» Text provided
--------
Scientific classification
- Kingdom: Plantae
- Clade: Tracheophytes
- Clade: Angiosperms
- Clade: Eudicots
- Order: Ranunculales
- Family: Menispermaceae
- Genus: Abuta
- Species: A. grisebachii
- Binomial name: Abuta grisebachii Triana & Planch.
- Synonyms: Abuta cuspidata Miers; Abuta cuspidata var. ovalifolia Miers; Abuta rufescens Griseb.;

= Abuta grisebachii =

- Genus: Abuta
- Species: grisebachii
- Authority: Triana & Planch.
- Conservation status: LC
- Synonyms: Abuta cuspidata Miers, Abuta cuspidata var. ovalifolia Miers, Abuta rufescens Griseb.

Species of flowering plant

Abuta grisebachii is a species of climbing plant in the family Menispermaceae. It is a large climbing vine, found across South America.

A. grisebachii has a widespread distribution, and is of Least Concern. The species was described in 1862, by José Jerónimo Triana and Jules Émile Planchon.

==Distribution==
Abuta grisebachii is native to the wet tropical biome of South America. It is present in Brazil, Colombia, Peru, and Venezuela, and may be present in French Guiana.

==Description==
Abuta grisebachii is a large climbing vine, which often reaches the tops of trees.
--------
Collected data:

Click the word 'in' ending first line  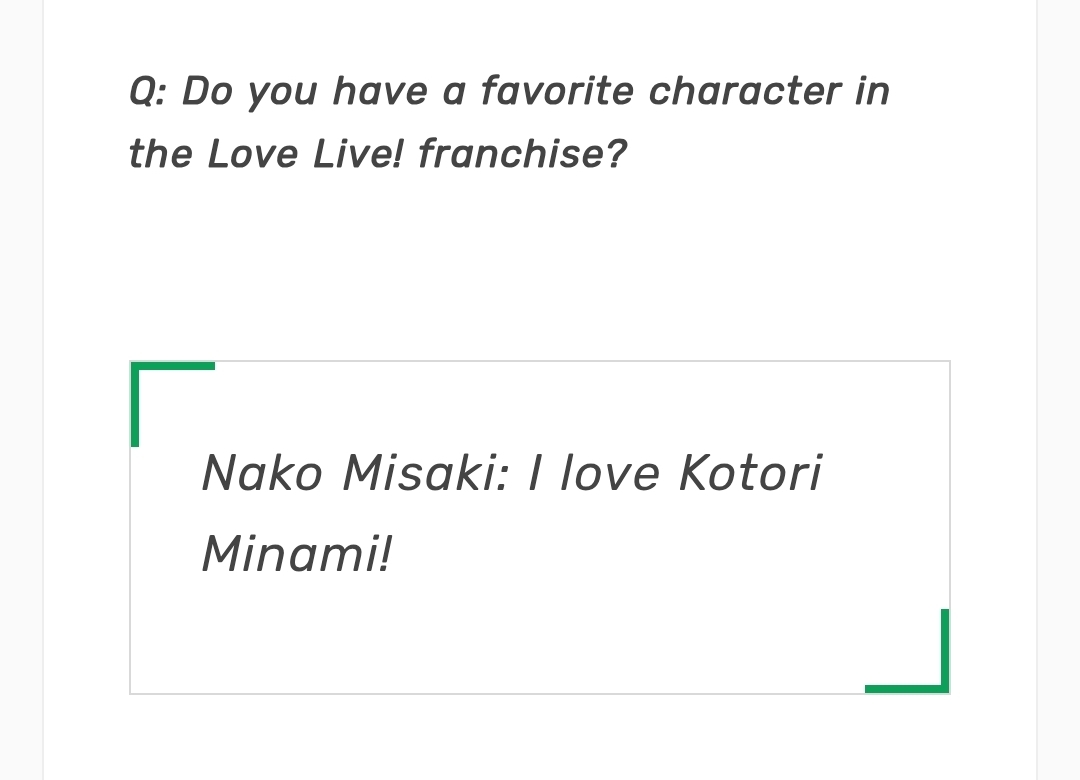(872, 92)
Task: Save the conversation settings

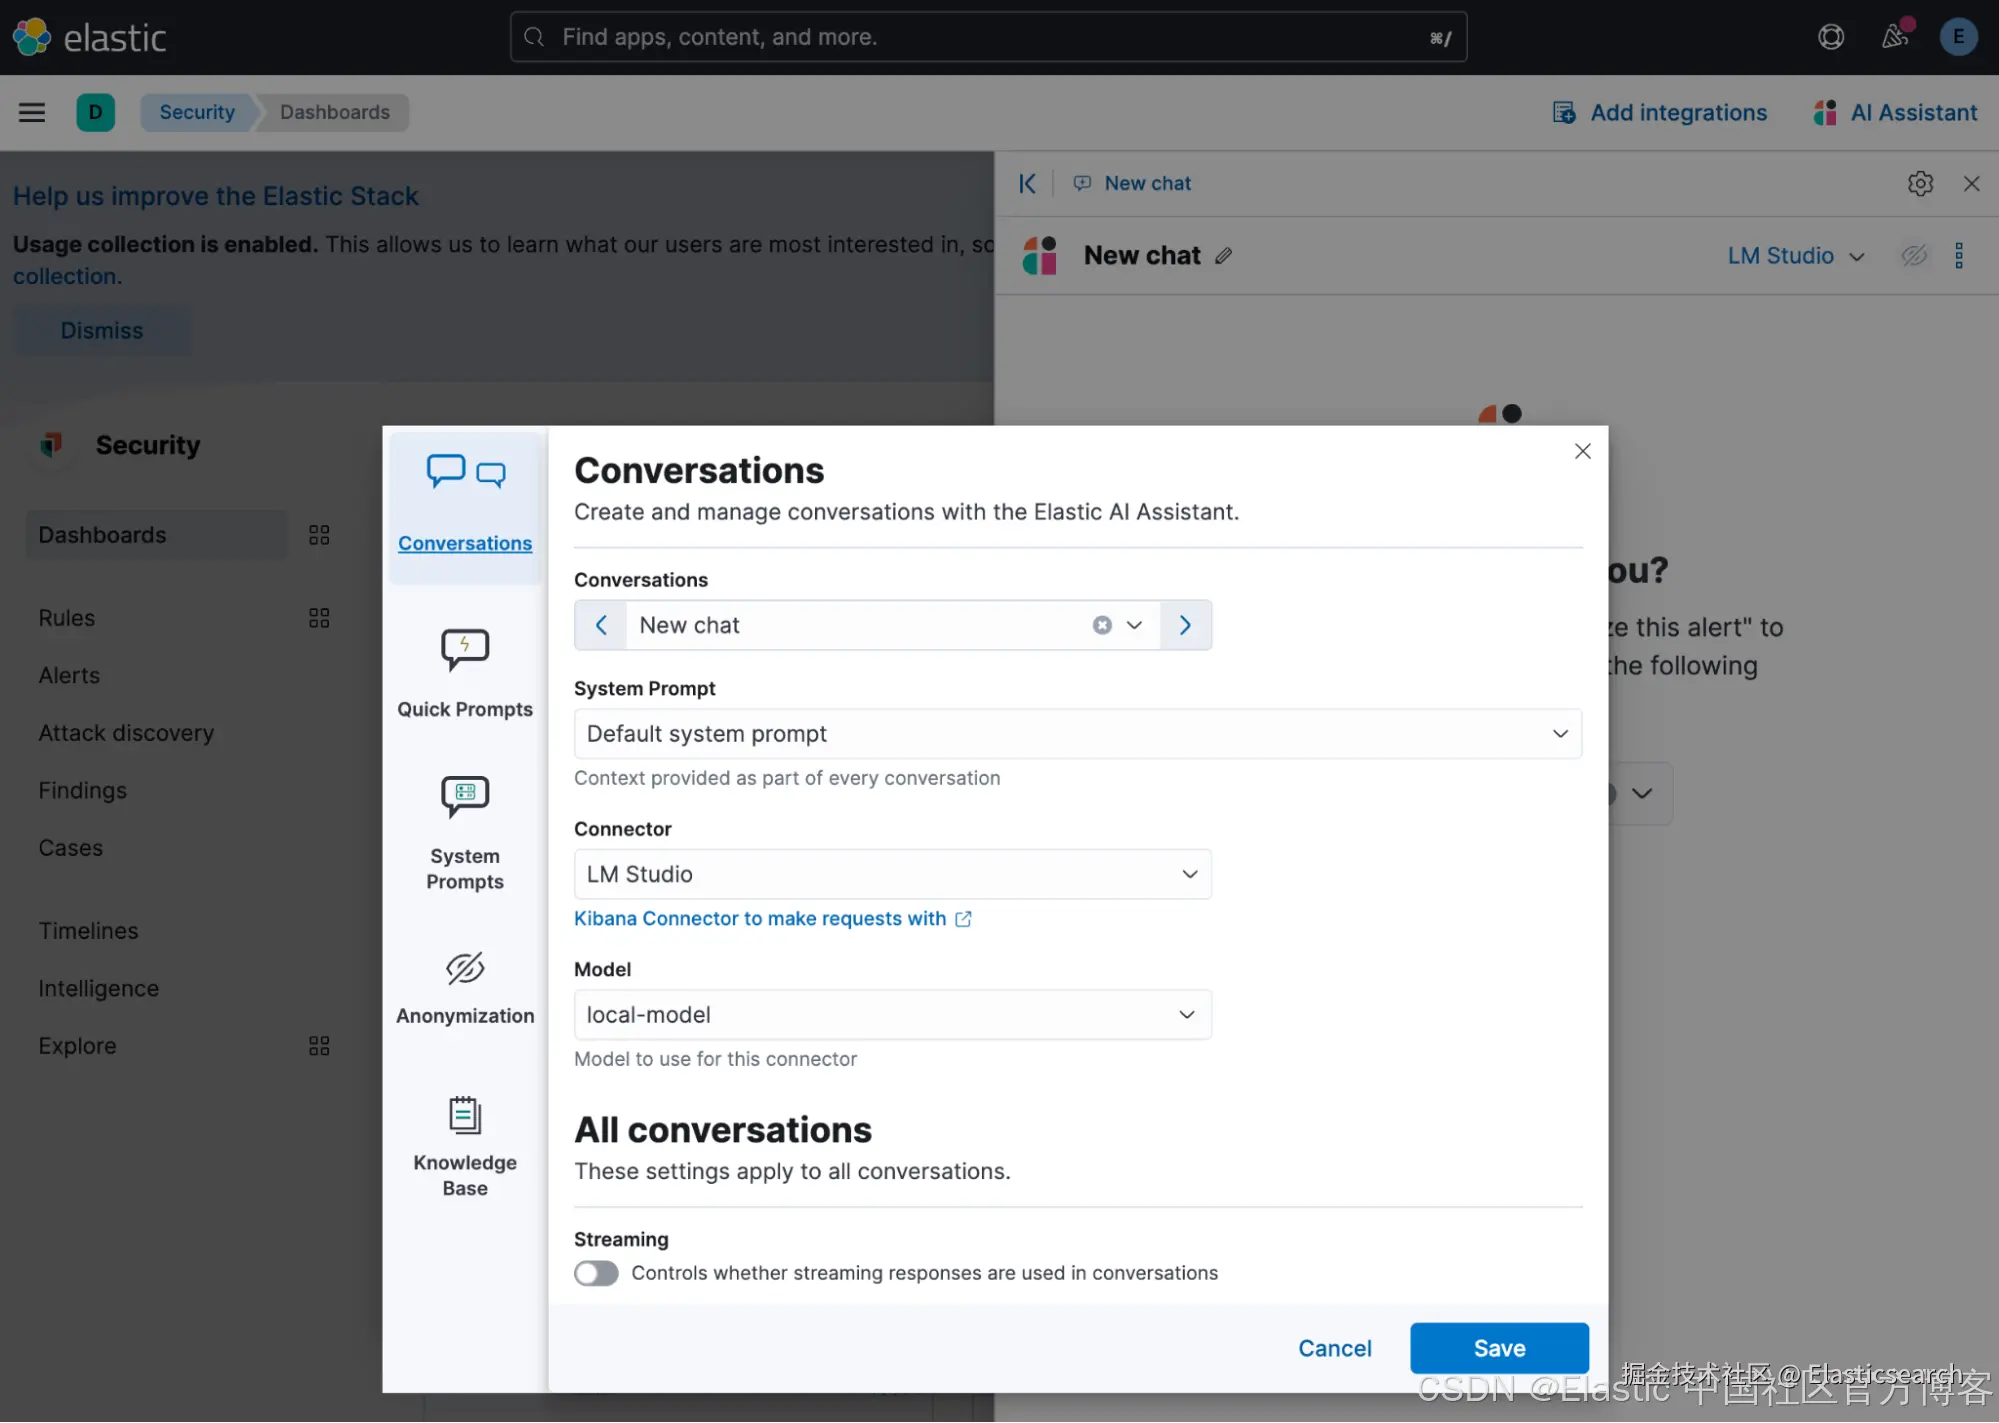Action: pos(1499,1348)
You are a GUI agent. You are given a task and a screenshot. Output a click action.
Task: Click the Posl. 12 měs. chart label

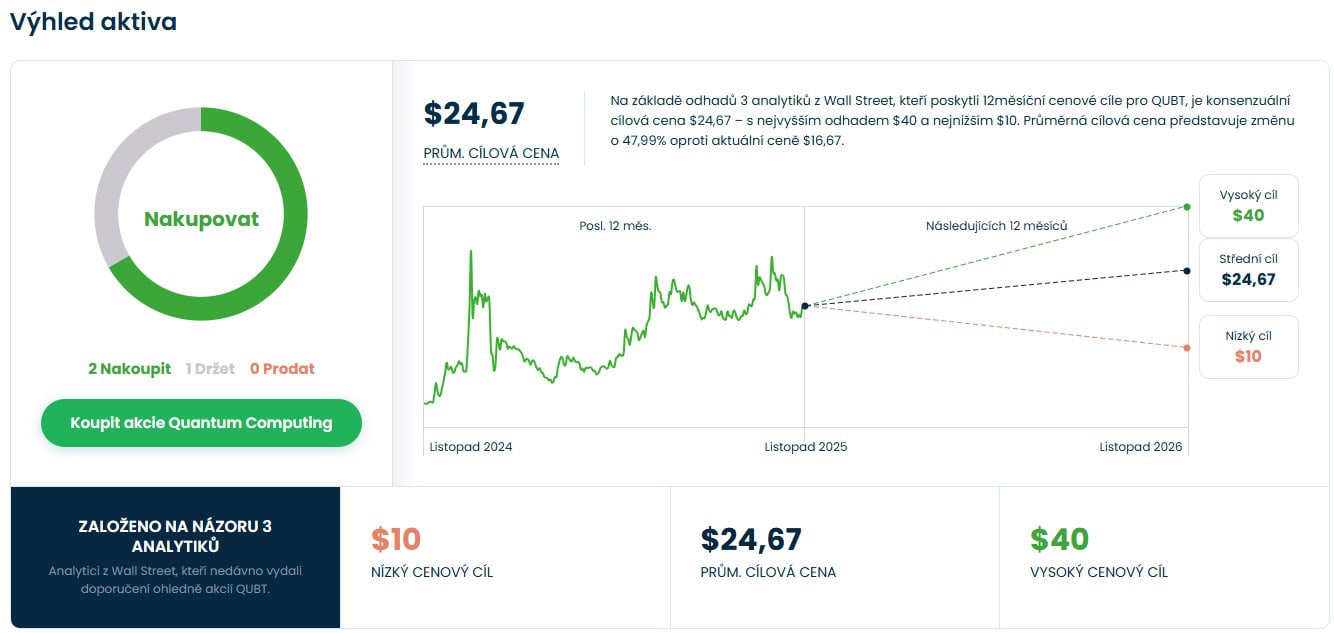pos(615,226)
--------
» Tasks for this exercise
A - In one to three sentences, explain why the binomial name in the Abuta grisebachii article is followed by "Triana & Planch."
B - Pick up the Abuta grisebachii article after its last sentence and keep writing.
Nothing in the entries is needed for the work that comes next.

» Answer list
A - The article states that the species was described in 1862 by José Jerónimo Triana and Jules Émile Planchon. "Triana & Planch." names those two describers, and the article lists it as the species' authority.

B -
The male flowers have three outer sepals, and three inner sepals. The outer sepals are 1-1.2 mm long, 0.7 mm wide, and elliptical. The inner sepals are 1-1.5 mm long, around 1 mm wide, and elliptical. The male flowers have six stamens. It also has six sterile staminodes, which are hairless, and around 0.6 mm long.

The female flowers have three outer sepals, and three inner sepals. The outer sepals are ovate, around 0.8 mm long, and 0.8 mm wide. The inner sepals are around 1.5 mm long, and 1.5 mm wide. The flowers have three ovaries, which are around 0.6 mm. The ovaries have dense brownish hairs, which point upwards.

==Conservation==
In 2018, the IUCN classified Abuta grisebachii as of Least Concern. It has a large population, and faces no major threats. The species occurs across an area of 3290508 km2.

==Uses==
Abuta grisebachii is used in medicine.